START MATERIAL FOR THE TASK
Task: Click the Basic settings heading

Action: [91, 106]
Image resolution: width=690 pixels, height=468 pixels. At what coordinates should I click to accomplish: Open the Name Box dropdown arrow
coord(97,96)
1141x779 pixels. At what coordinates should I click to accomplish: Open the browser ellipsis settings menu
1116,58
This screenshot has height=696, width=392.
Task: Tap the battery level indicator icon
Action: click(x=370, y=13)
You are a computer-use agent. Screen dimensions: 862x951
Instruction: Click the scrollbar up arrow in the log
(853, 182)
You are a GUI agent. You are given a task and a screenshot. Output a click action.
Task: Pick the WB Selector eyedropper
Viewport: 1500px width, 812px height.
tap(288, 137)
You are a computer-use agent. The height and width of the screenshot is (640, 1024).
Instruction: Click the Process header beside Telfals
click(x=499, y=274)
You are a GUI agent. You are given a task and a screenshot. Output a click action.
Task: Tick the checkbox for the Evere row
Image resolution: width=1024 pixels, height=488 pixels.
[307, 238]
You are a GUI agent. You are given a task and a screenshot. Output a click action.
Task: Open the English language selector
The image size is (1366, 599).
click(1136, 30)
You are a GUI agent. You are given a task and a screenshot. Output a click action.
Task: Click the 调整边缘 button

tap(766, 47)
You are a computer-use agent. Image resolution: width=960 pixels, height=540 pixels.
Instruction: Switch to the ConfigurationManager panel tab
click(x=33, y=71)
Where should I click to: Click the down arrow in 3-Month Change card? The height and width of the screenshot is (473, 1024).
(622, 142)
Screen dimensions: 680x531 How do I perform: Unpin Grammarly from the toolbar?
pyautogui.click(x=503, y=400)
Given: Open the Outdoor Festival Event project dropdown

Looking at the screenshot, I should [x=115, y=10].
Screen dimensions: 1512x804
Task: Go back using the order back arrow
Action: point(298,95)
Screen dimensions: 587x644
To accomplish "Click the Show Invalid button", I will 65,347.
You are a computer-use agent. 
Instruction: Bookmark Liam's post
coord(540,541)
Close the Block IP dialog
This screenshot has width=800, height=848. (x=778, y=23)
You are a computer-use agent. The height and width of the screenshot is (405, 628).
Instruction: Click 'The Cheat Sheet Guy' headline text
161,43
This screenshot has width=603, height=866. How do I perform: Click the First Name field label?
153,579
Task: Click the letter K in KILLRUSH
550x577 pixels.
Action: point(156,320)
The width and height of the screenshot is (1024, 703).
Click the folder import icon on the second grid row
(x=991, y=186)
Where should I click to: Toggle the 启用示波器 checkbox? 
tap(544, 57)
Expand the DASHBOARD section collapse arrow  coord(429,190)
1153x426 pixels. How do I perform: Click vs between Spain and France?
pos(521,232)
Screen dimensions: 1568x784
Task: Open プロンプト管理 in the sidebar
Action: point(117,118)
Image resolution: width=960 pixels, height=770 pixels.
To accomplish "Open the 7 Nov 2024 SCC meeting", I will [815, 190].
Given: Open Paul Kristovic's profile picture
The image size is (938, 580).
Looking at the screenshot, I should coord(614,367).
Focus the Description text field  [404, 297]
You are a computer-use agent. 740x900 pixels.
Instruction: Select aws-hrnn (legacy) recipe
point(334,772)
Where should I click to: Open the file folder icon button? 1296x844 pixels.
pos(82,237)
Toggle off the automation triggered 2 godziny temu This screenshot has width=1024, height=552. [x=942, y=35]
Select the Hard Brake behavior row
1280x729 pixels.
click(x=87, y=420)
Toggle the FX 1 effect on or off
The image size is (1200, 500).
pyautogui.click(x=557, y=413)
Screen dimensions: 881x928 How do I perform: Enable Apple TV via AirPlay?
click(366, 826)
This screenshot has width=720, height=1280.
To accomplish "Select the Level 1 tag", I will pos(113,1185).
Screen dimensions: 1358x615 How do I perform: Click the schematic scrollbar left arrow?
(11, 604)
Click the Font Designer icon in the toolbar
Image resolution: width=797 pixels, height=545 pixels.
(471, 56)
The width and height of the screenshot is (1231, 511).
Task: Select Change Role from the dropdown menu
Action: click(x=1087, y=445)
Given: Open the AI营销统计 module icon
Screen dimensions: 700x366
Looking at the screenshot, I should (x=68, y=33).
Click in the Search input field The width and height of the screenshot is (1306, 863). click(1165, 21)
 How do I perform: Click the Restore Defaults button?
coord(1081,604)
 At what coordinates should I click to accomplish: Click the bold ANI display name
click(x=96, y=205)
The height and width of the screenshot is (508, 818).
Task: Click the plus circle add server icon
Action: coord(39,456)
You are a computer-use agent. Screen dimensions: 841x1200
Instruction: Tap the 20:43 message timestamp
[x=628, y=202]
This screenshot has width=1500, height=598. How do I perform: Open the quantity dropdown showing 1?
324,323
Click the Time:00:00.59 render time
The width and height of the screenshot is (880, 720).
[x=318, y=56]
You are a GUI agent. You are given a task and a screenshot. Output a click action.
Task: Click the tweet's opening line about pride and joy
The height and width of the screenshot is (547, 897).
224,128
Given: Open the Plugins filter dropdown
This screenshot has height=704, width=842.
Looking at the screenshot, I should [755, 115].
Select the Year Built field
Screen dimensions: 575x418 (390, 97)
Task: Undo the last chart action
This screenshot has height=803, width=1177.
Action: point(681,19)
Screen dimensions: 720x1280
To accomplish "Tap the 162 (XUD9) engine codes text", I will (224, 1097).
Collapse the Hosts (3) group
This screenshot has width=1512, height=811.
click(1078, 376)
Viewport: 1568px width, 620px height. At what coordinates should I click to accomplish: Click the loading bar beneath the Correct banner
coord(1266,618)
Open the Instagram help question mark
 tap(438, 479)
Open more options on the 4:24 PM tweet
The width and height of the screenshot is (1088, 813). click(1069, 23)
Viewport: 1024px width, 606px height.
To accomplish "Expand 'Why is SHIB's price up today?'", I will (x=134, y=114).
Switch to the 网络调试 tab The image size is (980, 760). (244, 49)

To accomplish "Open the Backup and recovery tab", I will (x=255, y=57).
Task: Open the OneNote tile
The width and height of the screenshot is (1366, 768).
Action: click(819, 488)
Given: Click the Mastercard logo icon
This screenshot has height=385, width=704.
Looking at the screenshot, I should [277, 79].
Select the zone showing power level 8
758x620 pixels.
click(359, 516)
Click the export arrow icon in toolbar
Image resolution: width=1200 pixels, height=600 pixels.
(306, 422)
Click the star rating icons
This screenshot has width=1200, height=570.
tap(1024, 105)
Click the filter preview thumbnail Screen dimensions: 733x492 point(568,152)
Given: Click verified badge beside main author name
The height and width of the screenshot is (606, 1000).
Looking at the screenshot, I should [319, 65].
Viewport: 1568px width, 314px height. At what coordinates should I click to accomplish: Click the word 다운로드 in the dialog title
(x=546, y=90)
END MATERIAL FOR THE TASK
Show every line from the entries above in which the word "filter" appears.

- [EXERCISE RESULT]:
Given: Open the Plugins filter dropdown
Click the filter preview thumbnail Screen dimensions: 733x492 point(568,152)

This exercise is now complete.